▶ What the exercise asks
When a line in the entries below contains the word "width", copy that line.

▶ Information supplied
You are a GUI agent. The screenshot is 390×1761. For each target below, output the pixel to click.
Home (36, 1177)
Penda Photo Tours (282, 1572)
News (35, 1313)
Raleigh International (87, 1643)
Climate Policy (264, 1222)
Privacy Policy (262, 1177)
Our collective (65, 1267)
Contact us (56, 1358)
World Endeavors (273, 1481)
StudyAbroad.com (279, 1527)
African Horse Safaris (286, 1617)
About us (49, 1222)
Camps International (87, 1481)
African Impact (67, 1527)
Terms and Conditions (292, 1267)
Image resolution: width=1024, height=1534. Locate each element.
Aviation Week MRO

--

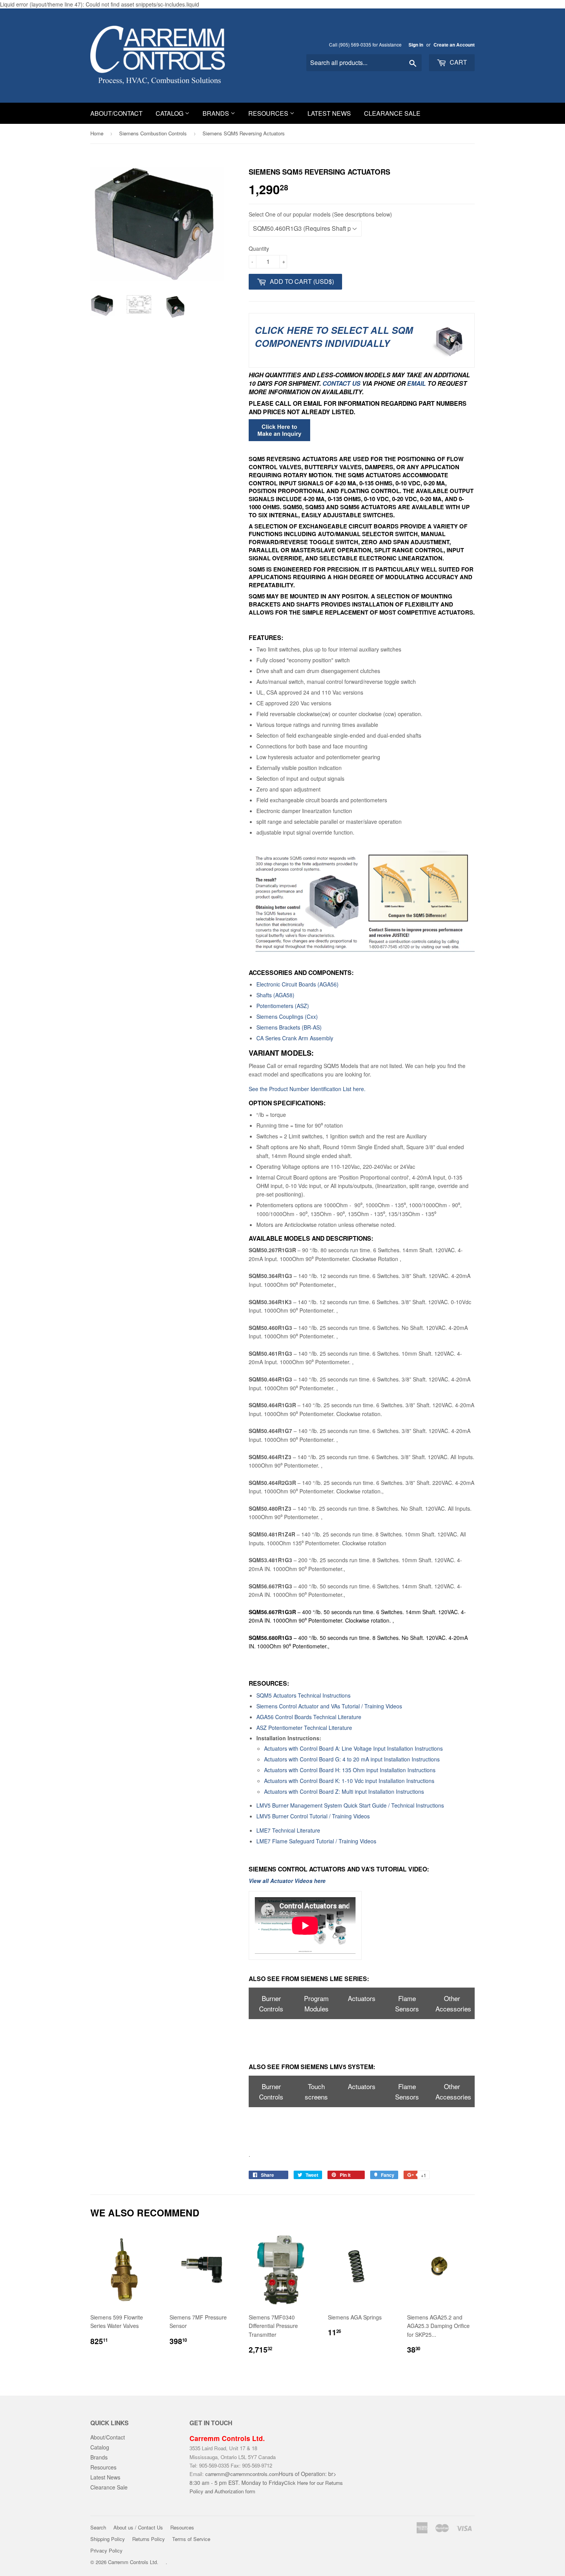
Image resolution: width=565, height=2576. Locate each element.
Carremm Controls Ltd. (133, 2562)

▶ The completed task
Image resolution: width=1024, height=1534. Locate each element.
Image resolution: width=565, height=2576. Locate each element.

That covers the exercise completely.